Cytat Zamieszczone przez mxw
witam,
bawiłem sie oboma (G6 i Pro1) i PRO1 został błyskawicznie zdyskwalifikowany:
ma niby pierścień od zooma na obiektywku, ale to jest elektryczny zoom (co jeszcze by uszło) który to zoom jest blokowany po wciśnięciu spustu do połowy! (co jest porażką całkowitą)

nie wiem, byc może jakiś upgrade softu to zmienia, ale wg mnie z tego powodu PRO1 jest całkowicie bezużyteczny... niech jakiś fotograf powie, czy jest w stanie sie teraz nauczyć, żeby po wciśnięciu spustu już nie przekadrowywać lub nie przezoomowywac kadru... :-o

w kompaktach tego się nie zauważa (też jest blokada - przynajmniej w canonach) bo do obsługi spustu i zooma służy ten sam palec

odpowiadając na pytanie: lepiej G6, jest tańszy i lepszy

a tak naprawdę, to na 150% popieram Kuchatka i Viteza: lepiej lustro (300D/350D) do robienia zdjęć plus jakiś IXUS na imprezki
A czy aby nie można tego spustu puścić? Robię zdjęcia PRO1 naprawdę już długo, ale jeszcze na taki problem - dyskwalifikujący ten aparat wg Ciebie - nie zwróciłem w ogóle uwagi.
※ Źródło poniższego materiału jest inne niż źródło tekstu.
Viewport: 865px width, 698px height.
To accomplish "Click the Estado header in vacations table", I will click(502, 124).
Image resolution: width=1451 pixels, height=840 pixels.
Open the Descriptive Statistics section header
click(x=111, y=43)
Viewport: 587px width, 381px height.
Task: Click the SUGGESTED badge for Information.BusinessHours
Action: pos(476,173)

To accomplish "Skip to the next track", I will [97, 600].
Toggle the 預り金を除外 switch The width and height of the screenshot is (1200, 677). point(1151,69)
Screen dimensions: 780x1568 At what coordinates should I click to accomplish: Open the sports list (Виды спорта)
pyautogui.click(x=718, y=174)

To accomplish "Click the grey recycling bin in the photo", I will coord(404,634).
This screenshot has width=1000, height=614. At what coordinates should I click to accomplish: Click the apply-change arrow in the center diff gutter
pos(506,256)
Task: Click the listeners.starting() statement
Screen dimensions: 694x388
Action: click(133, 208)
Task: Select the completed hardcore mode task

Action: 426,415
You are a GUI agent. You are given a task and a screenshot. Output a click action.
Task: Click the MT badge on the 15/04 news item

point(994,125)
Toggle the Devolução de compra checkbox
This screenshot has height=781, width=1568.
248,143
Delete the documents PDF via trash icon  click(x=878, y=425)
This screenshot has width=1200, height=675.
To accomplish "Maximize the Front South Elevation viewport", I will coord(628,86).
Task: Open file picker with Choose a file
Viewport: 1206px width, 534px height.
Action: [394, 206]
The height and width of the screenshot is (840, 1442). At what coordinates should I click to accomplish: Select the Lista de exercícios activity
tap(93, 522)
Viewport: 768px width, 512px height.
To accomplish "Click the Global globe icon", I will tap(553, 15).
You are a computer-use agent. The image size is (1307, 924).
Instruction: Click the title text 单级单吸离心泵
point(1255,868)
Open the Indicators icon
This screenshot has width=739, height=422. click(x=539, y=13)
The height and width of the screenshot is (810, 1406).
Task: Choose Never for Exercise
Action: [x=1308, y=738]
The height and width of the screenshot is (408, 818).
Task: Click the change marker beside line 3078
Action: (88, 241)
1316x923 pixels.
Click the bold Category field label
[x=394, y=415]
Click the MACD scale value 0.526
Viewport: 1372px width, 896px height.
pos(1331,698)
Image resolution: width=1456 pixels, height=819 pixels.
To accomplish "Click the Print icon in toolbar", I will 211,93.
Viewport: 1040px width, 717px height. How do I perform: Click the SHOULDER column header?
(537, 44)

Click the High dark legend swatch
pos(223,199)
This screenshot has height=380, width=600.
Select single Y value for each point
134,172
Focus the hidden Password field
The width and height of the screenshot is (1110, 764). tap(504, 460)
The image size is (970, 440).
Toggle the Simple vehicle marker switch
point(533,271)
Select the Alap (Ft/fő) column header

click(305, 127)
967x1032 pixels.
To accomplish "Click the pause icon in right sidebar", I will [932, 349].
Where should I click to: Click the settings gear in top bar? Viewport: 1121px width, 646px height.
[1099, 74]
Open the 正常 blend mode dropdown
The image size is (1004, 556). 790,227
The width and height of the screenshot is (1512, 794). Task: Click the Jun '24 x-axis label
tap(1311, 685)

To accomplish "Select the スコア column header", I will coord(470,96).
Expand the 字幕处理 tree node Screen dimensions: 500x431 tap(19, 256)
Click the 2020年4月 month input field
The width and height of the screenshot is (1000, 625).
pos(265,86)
Może jestem mniej wymagający.

G6 nie miałem w ręku, ale miałem G5. Też przyjemny kompakcik. Do Pro1 już się przyzwyczaiłem, lubię go zabierać na rower - w komplecie z pilotem (IR) daje możliwość robienia naprawdę fajnych grupowych zdjęć. A zoom (odpowiednik 28-200) też się przydaje.